* Список заданий:
**a.** Выпишите из отрывка о маме фрагмент от слов «Перемен маме за» до слов «не была безработной.» включительно.
**b.** Перечислите все обиды, нанесенные маме советской властью, которые названы в отрывке о маме.
**c.** Изложите содержание отрывка о маме в двух предложениях.

* Исходный текст:
———

И еще: моя умная, интеллигентная мама, что самое удивительное, не захотела понять: на дворе «оттепель», время надежд. Не хотела понять, что Сталин мертв и никогда больше не возродится…
Выше я писала, что мама ненавидела перемены. Она уже пережила несколько перемен. Переехала из родной уютной Либавы в огромную непонятную Москву. Пережила Революцию, когда все стало оцениваться с точностью до наоборот, богатство назвали пороком, бедность — достоинством, голубую кровь — позором, нищую братию — солью земли. Пережила и Гражданскую войну с ее голодом и тифом.
Перемен маме за глаза хватало. А про все нанесенные ей советской властью обиды — житье в коммуналке, разлуку с родными, оторванность от Европы — она забыла. Помнила только хорошее, например то, что никогда не была безработной.

———

Сохраненные записи данных:
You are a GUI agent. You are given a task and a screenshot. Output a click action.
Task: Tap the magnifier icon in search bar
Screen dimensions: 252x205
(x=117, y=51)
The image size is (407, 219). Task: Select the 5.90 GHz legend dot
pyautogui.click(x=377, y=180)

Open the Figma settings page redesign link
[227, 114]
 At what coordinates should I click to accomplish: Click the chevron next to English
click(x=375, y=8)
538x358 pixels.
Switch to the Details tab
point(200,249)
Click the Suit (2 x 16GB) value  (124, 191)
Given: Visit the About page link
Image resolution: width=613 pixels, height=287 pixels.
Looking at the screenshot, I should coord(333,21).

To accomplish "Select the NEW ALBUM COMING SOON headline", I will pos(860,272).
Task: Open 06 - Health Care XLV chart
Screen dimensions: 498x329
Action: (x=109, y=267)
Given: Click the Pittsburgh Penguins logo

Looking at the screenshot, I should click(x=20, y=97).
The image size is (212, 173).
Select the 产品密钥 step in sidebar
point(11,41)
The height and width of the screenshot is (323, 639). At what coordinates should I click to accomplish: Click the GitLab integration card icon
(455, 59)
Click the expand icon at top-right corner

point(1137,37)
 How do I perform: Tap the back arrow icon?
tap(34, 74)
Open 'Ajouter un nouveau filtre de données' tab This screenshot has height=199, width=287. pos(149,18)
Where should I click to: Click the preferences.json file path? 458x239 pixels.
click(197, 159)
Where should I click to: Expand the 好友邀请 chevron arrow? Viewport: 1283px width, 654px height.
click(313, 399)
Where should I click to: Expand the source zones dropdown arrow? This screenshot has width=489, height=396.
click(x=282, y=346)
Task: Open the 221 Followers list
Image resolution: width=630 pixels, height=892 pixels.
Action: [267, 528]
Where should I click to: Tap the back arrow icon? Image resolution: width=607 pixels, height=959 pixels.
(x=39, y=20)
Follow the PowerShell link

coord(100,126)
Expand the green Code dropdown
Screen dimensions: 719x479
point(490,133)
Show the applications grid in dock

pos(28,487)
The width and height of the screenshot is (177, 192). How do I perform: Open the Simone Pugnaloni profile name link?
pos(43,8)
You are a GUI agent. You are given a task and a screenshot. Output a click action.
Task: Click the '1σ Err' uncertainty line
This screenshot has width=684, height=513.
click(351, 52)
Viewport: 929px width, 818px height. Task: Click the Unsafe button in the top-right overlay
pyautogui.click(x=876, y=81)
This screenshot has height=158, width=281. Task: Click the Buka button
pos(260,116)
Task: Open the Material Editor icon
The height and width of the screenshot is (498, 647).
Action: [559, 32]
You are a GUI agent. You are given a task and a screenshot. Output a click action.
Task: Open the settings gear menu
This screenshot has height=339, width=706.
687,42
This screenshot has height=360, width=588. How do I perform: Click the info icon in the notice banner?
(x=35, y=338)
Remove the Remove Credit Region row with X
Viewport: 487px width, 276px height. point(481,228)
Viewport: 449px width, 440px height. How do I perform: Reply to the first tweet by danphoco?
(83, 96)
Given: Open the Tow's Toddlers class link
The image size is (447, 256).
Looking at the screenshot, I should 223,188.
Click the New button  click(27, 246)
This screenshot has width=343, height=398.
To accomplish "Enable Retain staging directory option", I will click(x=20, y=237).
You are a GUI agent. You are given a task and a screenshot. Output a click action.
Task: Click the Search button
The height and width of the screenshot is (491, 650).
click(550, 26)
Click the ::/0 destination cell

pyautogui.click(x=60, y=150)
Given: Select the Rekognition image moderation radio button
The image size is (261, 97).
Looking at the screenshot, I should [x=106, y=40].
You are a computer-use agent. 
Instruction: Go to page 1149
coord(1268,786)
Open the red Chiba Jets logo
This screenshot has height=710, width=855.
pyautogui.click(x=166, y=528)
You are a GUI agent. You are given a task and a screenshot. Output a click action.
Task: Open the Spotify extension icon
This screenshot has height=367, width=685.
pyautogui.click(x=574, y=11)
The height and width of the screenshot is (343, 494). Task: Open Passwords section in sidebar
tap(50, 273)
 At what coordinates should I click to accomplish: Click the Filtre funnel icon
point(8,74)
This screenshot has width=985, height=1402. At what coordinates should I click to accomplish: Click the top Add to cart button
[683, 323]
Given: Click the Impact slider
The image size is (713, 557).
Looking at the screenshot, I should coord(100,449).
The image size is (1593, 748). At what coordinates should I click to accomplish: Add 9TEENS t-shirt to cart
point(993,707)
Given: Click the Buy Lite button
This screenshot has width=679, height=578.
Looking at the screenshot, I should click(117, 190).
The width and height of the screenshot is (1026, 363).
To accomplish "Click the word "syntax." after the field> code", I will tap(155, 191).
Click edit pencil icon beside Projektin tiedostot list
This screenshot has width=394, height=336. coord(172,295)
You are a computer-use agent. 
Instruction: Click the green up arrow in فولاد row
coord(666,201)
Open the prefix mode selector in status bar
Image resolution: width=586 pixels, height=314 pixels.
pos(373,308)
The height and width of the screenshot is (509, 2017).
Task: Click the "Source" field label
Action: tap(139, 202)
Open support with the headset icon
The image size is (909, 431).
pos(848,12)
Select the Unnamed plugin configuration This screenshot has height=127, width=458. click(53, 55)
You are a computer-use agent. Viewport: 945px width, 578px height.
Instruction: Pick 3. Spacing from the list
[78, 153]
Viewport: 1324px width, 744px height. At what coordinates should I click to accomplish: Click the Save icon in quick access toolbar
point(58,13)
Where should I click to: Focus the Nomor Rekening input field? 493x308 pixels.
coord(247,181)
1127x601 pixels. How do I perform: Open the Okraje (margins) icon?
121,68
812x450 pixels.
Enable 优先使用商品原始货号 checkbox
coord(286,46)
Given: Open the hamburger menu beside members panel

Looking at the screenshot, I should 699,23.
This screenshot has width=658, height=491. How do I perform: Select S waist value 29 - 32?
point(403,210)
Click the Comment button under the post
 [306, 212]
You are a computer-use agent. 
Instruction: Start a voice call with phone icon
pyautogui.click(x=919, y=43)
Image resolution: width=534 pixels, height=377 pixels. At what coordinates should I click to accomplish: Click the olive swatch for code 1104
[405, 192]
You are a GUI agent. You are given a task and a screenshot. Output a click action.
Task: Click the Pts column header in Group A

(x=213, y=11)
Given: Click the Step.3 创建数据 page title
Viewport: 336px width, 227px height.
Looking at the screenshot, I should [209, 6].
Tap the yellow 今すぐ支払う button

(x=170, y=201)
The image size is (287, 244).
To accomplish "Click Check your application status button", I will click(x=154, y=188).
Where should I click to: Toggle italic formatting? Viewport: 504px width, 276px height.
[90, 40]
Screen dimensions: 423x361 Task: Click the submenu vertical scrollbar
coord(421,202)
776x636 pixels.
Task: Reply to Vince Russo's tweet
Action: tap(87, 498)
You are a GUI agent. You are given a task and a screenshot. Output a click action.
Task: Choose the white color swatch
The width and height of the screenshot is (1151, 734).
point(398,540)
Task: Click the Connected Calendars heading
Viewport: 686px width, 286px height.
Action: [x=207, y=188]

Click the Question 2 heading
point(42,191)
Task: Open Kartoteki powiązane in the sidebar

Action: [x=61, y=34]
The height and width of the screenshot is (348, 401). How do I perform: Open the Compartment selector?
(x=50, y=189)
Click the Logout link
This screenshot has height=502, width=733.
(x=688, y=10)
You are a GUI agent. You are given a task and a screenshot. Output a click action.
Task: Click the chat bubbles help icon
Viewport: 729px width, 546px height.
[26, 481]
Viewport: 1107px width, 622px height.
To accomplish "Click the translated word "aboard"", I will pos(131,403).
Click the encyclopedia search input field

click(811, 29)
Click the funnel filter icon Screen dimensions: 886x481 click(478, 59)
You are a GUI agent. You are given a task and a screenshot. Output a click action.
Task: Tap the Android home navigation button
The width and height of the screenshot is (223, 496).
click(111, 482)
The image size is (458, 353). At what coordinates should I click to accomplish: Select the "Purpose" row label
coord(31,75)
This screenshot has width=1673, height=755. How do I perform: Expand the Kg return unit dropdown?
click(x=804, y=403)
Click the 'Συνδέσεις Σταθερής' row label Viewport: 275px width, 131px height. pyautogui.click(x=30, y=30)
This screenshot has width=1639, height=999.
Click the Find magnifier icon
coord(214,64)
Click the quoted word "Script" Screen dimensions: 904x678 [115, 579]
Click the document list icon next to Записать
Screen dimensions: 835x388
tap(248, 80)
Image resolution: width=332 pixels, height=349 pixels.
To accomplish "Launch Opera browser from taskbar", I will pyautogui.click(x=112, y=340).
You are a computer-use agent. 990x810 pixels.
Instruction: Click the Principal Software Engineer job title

———

* Ответы:
**a.**
Перемен маме за глаза хватало. А про все нанесенные ей советской властью обиды — житье в коммуналке, разлуку с родными, оторванность от Европы — она забыла. Помнила только хорошее, например то, что никогда не была безработной.

**b.**
Житье в коммуналке
Разлука с родными
Оторванность от Европы

**c.** Мама не захотела понять, что наступила «оттепель» и Сталин больше не возродится; она ненавидела перемены и уже пережила переезд из Либавы в Москву, Революцию и Гражданскую войну. Обиды, нанесенные ей советской властью, она забыла и помнила только хорошее, например то, что никогда не была безработной.